→ What to work on: Every line of the records that contains "HERE" should be tallied, and only the resulting number returned.

##### Given data

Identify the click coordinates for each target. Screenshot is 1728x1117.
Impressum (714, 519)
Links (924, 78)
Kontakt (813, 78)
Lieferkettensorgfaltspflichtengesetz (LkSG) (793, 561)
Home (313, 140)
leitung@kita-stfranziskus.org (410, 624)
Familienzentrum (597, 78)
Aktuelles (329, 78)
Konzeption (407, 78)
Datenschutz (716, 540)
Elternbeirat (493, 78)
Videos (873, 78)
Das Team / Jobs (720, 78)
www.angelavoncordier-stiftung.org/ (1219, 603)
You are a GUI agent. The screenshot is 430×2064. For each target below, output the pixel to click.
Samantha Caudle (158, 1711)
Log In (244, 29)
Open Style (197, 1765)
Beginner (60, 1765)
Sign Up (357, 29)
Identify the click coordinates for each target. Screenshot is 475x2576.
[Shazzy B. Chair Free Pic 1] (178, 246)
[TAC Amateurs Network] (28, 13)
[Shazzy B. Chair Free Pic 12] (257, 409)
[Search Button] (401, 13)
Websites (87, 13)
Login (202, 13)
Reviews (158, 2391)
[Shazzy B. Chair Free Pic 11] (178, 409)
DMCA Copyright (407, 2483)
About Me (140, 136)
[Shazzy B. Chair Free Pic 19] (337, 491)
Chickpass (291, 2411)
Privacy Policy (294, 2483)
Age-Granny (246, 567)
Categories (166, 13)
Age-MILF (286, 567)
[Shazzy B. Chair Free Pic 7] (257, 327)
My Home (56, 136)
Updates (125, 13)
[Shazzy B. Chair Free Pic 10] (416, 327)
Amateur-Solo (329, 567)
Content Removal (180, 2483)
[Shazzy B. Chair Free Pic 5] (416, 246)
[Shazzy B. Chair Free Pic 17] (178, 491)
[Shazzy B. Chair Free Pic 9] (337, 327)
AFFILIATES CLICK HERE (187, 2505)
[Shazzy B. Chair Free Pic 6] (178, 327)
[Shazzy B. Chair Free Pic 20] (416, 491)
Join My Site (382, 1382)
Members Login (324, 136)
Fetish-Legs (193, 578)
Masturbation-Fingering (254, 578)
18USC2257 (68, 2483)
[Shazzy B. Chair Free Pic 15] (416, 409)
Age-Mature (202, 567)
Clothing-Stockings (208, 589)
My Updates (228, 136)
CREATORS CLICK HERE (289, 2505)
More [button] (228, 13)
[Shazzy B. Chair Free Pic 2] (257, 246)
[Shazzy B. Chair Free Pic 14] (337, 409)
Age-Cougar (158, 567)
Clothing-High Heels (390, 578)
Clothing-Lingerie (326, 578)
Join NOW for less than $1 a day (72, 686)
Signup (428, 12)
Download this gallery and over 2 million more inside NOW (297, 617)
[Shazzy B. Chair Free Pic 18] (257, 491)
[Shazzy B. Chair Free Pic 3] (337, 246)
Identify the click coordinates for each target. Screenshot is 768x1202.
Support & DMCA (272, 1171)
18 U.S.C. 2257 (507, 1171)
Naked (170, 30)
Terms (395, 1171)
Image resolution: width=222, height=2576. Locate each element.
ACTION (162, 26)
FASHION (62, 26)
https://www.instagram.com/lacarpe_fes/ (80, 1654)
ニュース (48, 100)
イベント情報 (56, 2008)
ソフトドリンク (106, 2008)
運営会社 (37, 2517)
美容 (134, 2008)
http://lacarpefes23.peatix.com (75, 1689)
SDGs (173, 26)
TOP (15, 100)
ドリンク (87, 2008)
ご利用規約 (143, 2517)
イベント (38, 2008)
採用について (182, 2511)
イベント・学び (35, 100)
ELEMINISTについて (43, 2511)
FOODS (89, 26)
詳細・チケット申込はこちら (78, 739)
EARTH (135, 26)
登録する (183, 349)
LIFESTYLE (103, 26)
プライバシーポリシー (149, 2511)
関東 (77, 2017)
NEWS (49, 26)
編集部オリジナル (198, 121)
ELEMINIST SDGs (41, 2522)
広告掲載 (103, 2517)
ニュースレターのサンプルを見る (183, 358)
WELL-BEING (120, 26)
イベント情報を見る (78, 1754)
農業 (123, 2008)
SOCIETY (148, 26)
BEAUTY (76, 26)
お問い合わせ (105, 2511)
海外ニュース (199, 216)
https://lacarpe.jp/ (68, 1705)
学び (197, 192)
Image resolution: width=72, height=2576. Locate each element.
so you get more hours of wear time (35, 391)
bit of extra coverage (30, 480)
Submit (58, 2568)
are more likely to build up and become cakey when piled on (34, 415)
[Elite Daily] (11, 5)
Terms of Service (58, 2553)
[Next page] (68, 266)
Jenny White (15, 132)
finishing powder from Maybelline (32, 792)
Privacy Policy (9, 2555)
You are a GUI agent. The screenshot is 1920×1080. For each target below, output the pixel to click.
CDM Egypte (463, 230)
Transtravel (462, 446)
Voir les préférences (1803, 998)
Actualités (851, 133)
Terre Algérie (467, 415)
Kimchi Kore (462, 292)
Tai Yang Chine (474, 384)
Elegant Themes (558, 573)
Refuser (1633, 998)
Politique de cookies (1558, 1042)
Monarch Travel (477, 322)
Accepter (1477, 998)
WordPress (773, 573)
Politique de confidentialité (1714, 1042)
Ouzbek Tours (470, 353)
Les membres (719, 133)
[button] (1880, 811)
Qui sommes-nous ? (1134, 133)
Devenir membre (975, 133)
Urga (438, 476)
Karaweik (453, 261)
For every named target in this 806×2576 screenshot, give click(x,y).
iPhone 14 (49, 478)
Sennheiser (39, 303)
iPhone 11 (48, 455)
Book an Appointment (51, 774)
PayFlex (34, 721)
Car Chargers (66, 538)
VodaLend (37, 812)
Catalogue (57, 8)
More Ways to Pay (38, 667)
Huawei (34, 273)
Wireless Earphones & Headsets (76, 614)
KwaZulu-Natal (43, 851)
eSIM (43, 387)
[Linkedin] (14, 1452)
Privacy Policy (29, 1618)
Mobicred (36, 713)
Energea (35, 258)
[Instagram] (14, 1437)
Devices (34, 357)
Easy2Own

##########

→ Expected output: 2